Reframes software remodularization as a distributed consensus problem among agents, introducing an Asymmetric Monotonic Concession Protocol (AMCP) that negotiates decompositions balancing cohesion and stability. Preliminary experiments show it matches state-of-the-art optimizers under loose stability budgets and enforces strict stability constraints.

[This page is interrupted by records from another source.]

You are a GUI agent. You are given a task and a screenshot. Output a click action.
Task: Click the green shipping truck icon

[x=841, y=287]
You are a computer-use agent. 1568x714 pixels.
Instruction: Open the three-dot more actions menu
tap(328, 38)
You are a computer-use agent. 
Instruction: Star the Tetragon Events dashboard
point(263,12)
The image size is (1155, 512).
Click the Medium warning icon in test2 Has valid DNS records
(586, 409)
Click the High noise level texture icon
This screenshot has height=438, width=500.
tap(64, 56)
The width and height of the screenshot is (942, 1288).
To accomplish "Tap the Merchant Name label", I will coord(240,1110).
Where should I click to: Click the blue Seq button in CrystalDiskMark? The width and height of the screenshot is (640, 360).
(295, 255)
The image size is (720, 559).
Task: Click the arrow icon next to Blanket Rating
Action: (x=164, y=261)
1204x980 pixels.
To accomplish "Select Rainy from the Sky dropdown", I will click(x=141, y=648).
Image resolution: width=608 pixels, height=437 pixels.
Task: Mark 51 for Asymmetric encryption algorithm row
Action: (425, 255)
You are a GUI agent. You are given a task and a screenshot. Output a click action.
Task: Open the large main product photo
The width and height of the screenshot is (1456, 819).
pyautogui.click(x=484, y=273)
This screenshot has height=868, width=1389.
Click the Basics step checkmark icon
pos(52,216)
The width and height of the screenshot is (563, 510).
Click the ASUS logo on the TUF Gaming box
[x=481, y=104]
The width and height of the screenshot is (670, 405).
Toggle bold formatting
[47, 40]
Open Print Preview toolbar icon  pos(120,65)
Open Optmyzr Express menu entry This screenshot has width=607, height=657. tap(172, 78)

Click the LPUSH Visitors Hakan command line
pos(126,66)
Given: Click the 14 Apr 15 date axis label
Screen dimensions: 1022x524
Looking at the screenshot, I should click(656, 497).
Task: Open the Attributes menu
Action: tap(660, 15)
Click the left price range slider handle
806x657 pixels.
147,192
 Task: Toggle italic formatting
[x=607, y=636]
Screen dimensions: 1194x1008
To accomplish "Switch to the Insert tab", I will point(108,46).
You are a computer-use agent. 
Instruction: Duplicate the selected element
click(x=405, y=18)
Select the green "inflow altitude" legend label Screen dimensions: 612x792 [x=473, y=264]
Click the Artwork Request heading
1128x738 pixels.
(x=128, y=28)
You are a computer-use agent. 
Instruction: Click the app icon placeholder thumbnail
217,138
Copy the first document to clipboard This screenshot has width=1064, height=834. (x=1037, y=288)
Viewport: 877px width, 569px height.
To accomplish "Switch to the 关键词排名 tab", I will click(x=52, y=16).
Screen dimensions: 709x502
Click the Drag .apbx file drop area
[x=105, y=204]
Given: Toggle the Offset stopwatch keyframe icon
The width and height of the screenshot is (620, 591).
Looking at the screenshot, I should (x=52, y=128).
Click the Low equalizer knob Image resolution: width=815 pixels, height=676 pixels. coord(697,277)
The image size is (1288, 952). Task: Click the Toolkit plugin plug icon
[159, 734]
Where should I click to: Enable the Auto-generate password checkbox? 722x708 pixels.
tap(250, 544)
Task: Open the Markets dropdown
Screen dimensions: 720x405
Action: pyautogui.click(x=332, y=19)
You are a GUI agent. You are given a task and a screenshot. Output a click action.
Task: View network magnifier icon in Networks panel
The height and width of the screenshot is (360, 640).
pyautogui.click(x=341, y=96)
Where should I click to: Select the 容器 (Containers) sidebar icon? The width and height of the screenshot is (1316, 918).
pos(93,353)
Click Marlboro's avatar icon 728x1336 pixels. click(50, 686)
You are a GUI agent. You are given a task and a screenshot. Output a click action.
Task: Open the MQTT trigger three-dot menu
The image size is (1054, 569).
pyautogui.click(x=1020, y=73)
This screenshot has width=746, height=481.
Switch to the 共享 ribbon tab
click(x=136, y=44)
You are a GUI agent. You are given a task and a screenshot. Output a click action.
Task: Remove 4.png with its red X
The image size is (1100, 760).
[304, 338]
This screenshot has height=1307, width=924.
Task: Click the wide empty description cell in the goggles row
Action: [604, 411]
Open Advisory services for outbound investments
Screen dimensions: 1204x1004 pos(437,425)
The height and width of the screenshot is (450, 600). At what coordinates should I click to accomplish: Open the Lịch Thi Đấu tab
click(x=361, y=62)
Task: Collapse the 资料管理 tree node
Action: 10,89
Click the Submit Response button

Automatic software remodularisation is typically cast as a single-objective optimization problem. While recent metaheuristics have improved search efficiency, real-world architecture recovery must reconcile the conflicting attributes of structural cohesion and evolutionary stability. We reframe software module clustering as a distributed consensus problem among autonomous agents. We introduce an Asymmetric Monotonic Concession Protocol (AMCP) that enables agents to negotiate decompositions that respect multi-attribute utility thresholds. We formally prove the protocol's termination, its bounded concession behaviour consistent with the Zeuthen Strategy under closed-instance conditions, and the local Pareto-satisfactoriness of the resulting partitions. Preliminary experiments on a synthetic benchmark and the Xwork Java framework confirm that our negotiated consensus matches state-of-the-art optimizers when stability budgets are loose, while acting as a "circuit breaker" to enforce strict stability constraints. Extended results on ten further systems, including comparisons with multi-objective evolutionary algorithms and multi-version chains, will be reported in a forthcoming full paper.